Before learning the chain stitch, learn the slip knot, which is what you need do to secure the yarn on the hook to begin crocheting.
Then learn the basic chain stitch, abbreviated in patterns as "ch." Most crochet projects begin with the chain stitch as a grouping,
typically referred to as a starting chain, base chain, or a foundation chain.
A turning chain often starts each new row in a crochet project. The height of the turning chain, which is the number of chains you
create, depends on the stitches used in that row. For example, a double crochet row begins with three chains.
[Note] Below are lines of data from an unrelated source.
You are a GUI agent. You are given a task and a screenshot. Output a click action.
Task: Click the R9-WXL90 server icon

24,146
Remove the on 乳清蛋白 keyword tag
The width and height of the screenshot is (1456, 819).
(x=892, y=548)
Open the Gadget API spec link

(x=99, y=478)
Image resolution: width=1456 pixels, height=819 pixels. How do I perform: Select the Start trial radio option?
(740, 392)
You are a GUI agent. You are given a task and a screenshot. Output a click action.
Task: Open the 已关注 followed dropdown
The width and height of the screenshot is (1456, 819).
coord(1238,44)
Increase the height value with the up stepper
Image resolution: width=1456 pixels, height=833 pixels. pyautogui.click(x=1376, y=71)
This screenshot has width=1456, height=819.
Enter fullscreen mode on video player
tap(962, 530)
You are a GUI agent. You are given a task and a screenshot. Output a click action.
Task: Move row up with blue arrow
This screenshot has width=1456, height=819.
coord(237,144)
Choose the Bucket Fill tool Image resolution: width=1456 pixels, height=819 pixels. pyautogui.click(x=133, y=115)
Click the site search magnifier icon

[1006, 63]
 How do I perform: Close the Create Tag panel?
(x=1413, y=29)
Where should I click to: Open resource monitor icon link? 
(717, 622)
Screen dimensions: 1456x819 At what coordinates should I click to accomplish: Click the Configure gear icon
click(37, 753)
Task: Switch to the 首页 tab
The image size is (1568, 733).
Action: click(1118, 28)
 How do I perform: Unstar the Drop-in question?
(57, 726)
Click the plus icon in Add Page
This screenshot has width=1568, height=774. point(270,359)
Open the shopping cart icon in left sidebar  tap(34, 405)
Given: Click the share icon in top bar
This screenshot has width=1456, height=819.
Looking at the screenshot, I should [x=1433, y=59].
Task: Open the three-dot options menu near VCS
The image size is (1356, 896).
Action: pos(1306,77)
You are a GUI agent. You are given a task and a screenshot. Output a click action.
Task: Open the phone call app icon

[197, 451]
Crochet chains often connect other stitches in a crochet pattern, particularly when working in the round. For example,
throughout the classic crochet granny square motif, a "ch 2" separates double crochet stitches to create a space in each corner
of the square. The picot stitch is a common crochet edging which incorporates a crochet chain to create a texture.
Openwork lace or mesh, long fringe, and big loops all use crochet chains as a core feature of their design. Experiment with a
simple project using a basic crochet chain. Crochet a set of long chains, knot them together at both ends, and make your
first simple crochet scarf.

2. Crochet Slip Stitch

Crochet slip stitches are small and simple. They are the foundation of all crochet. The abbreviation for slip stitch in a pattern is
usually "sl st." The most frequent use of the slip stitch is when you're working in the round, and you'll be instructed to "join with a
slip stitch to form a ring" or "slip stitch to close round."
Slip stitches are useful for joining one crocheted element to another. For example, you can place a pair of granny squares
side-by-side and slip stitch crochet them together. Crochet slip stitches are also often used for adding flourishes. For example,
in surface crochet, slip stitches add color and visual interest to the surface of a crochet or knitting project. It's almost like you're
using slip stitches to embroider a flourish on a crocheted item.